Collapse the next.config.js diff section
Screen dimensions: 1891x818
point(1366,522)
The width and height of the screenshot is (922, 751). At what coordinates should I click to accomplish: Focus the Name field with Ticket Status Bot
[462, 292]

━━━━━━━━━━━━━━━━

**Problem requirements:** Give these records as a JSON list of strings, one string per line and no strings for blank lines.

**Answer to the task:**
[
  "Collapse the next.config.js diff section",
  "Screen dimensions: 1891x818",
  "point(1366,522)",
  "The width and height of the screenshot is (922, 751). At what coordinates should I click to accomplish: Focus the Name field with Ticket Status Bot",
  "[462, 292]"
]